Do you like a close talker whose voice is like a buttermilk biscuit cradling you to sleep? You may not have any experience with such a person, but I do, now that I’ve immersed myself in Katherine Paul’s latest album, At the Party with My Brown Friends.
I’m not sure what party she is talking about, but I am brown, and I certainly feel invited and am looking forward to meeting the other guests. Paul, who performs as Black Belt Eagle Scout, has produced an album that is as genuine a welcome to a personal journey of self-exploration that you will find today. An invitation to a personal journey may sound like a self-absorbed endeavour, but this one is not particularly indulgent or inaccessible. Take the second track, ‘My Heart Dreams’ for example. The second chorus rings:
And I wake up.
I love you.
Screaming loudly;
Screaming softly, too.
You’re my dream.
I need you.
Screaming loudly;
Screaming softly, too.
We’re thrust in medias res (look it up, fools), into a scene that resonates with anyone who has loved and lost and wants to love again with the same intensity that brought you a joyful scream of days past. If that sounds sexual, it should. Paul’s voice is soft, alluring, seductive, and warm, all at once. By the end of this short 35 minute album, all you want to do is sit and talk with her about life and the future.

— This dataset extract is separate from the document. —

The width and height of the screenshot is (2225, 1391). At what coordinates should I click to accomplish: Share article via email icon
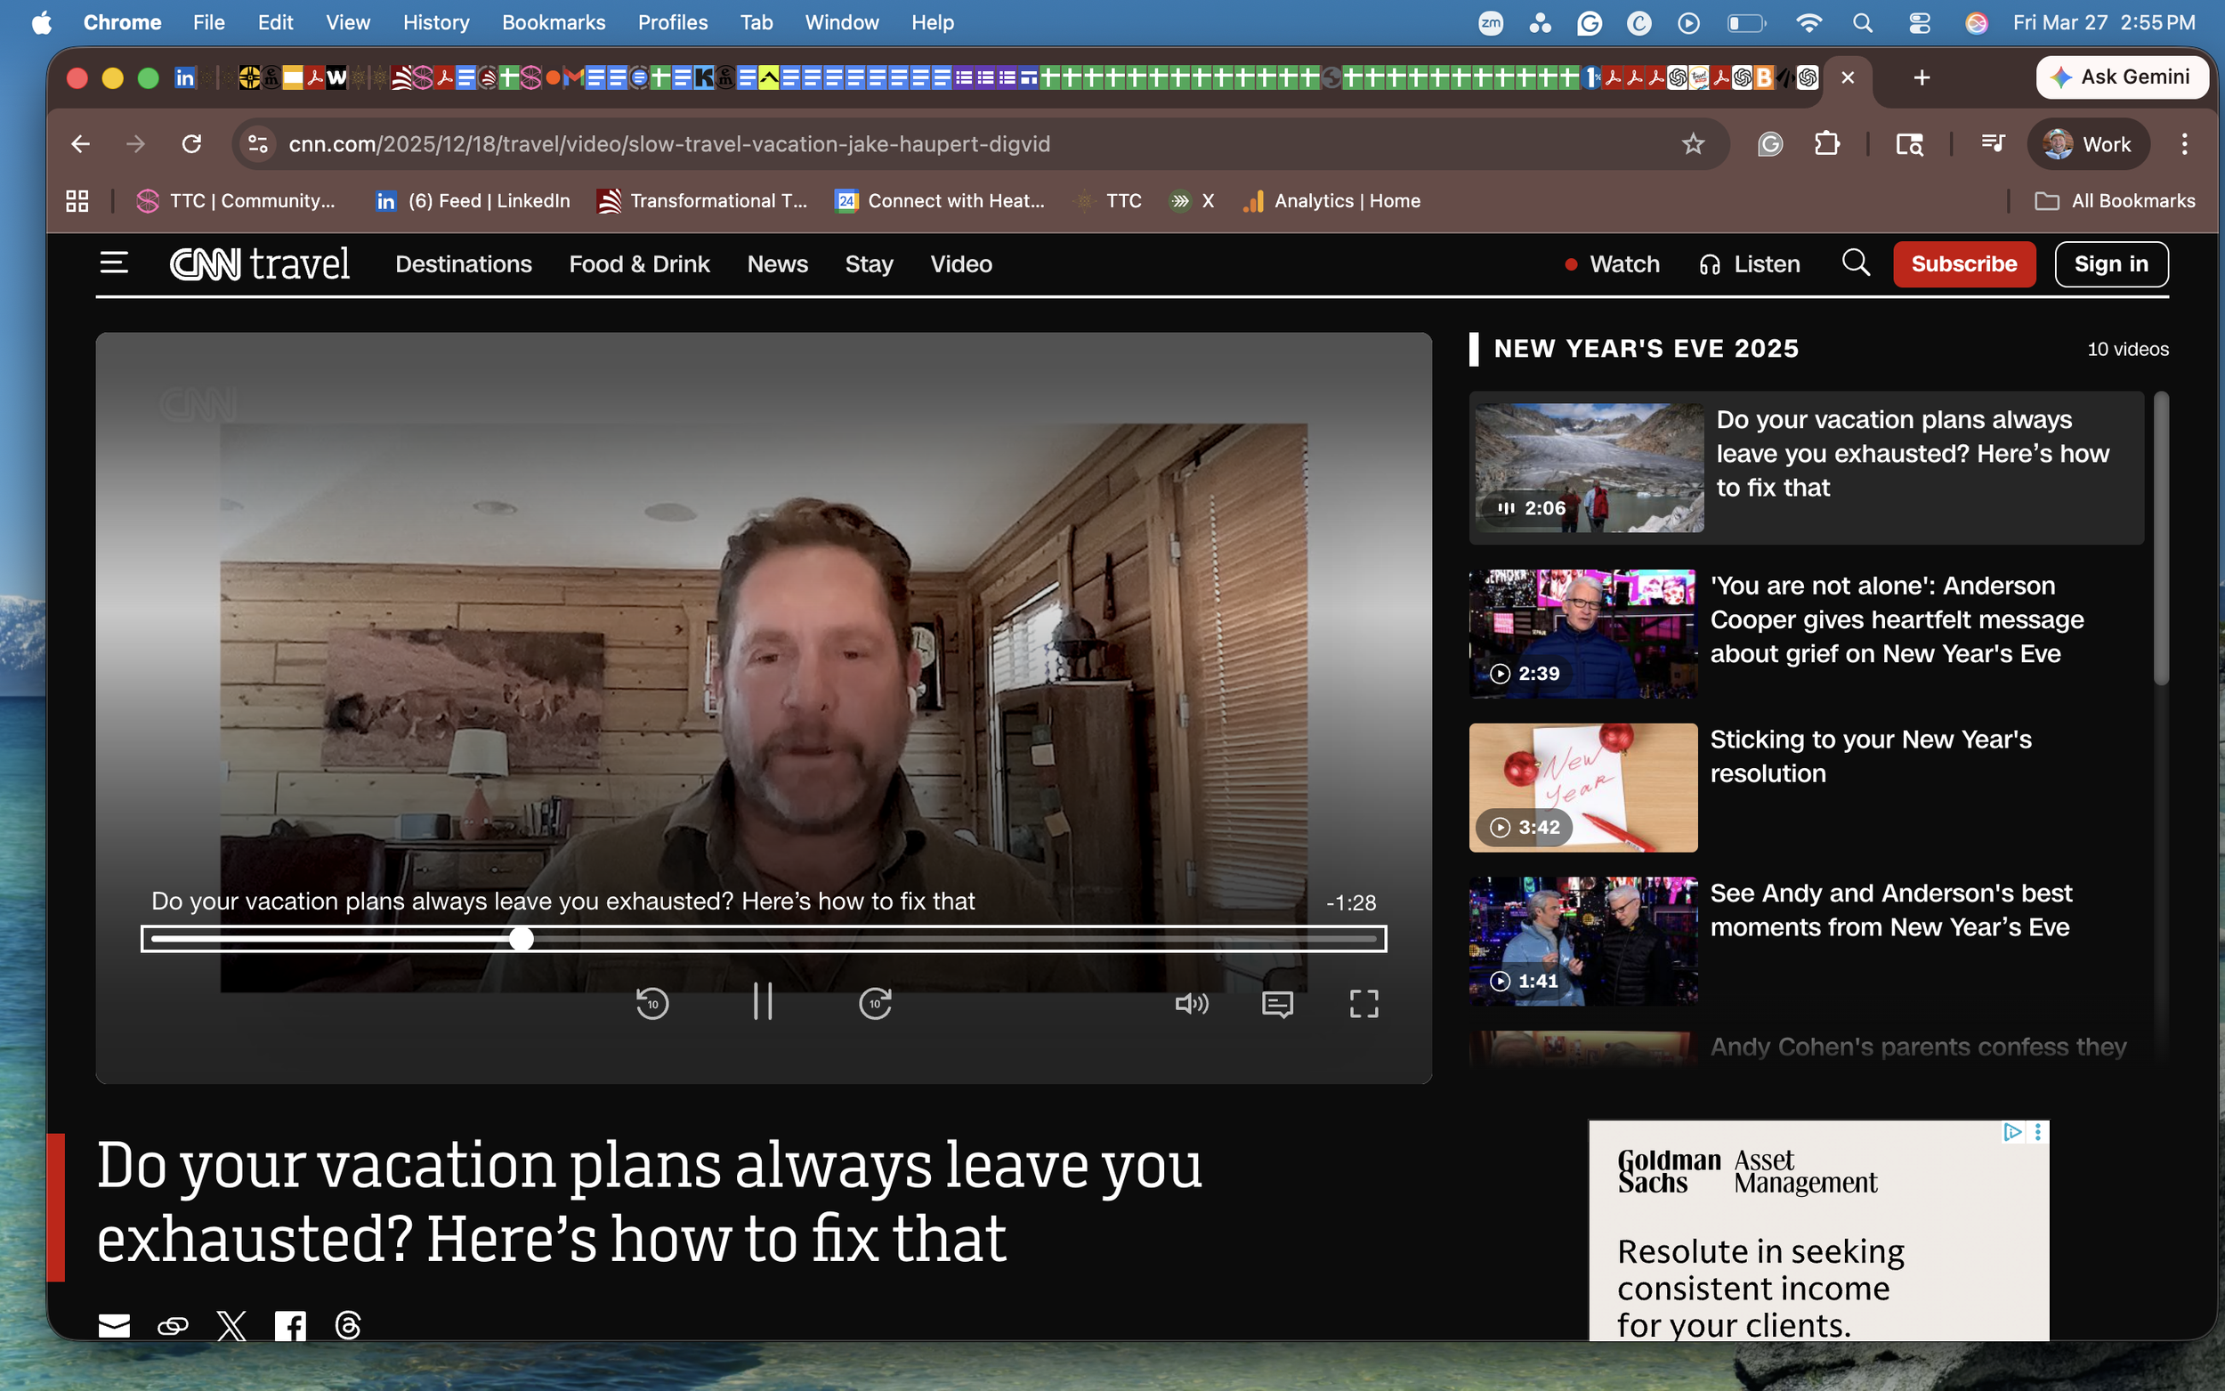(114, 1325)
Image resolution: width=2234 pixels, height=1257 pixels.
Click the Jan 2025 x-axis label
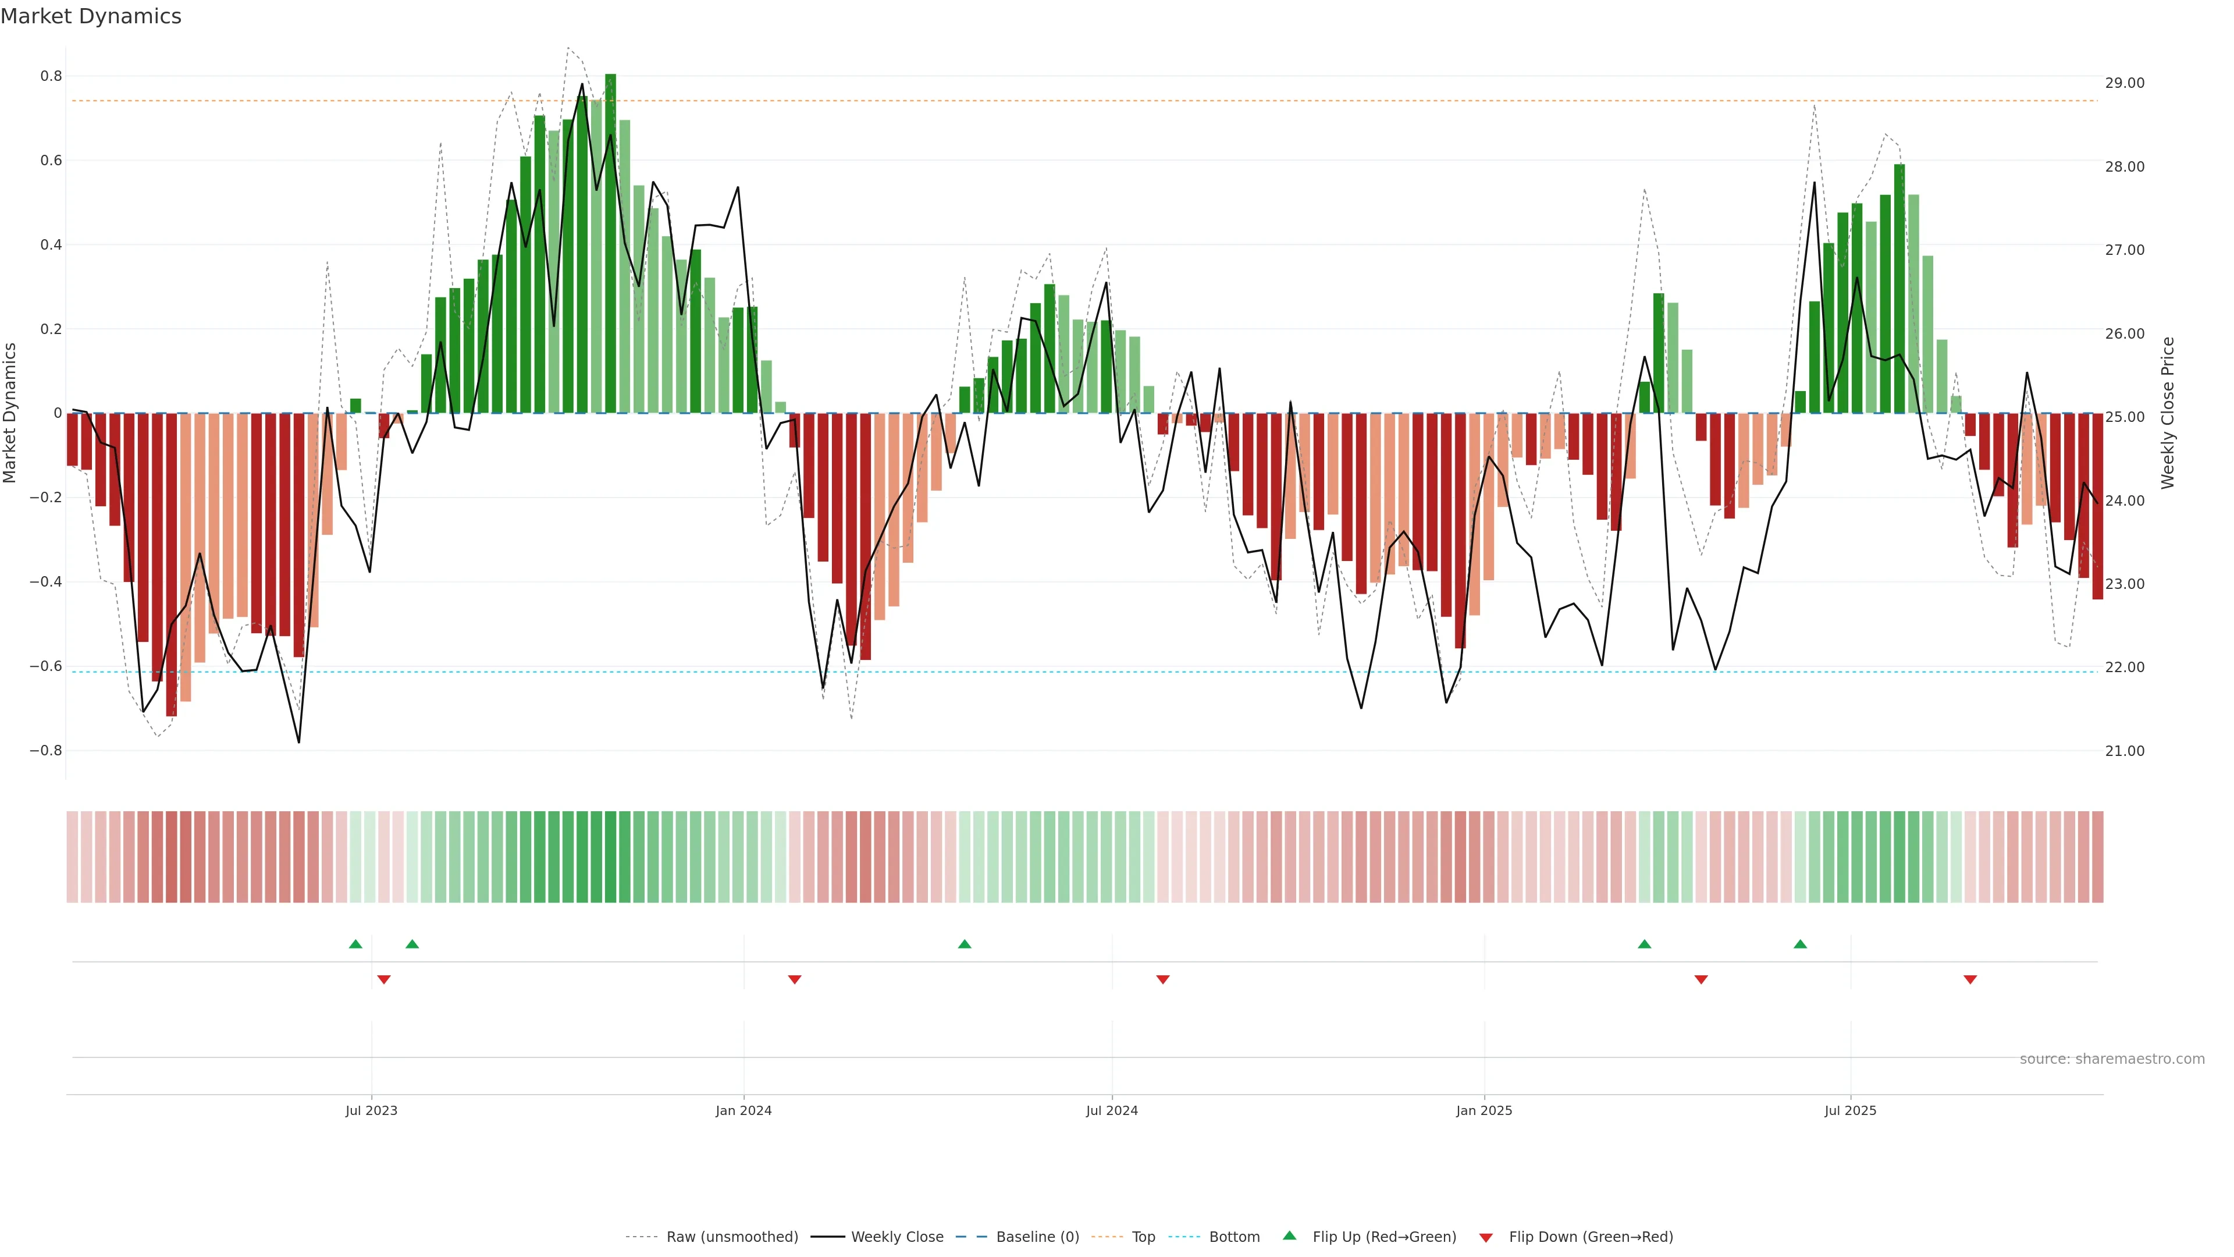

Much of what has been written about Black Belt Eagle Scout centres on her identity as a Native American of the Swinomish Indian Tribal Community in the Pacific Northwest, as a queer feminist with a strong commitment to social justice. When you listen to her voice as it almost whispers directly into your ear, most of those identity markers seem to fade and give way to the permanence of longing.
Spend the next half-hour in a quiet room with ‘At the Party with My Brown Friends,’ and give the first person you love a soft kiss. It’ll feel perfect, especially after the exquisite last track.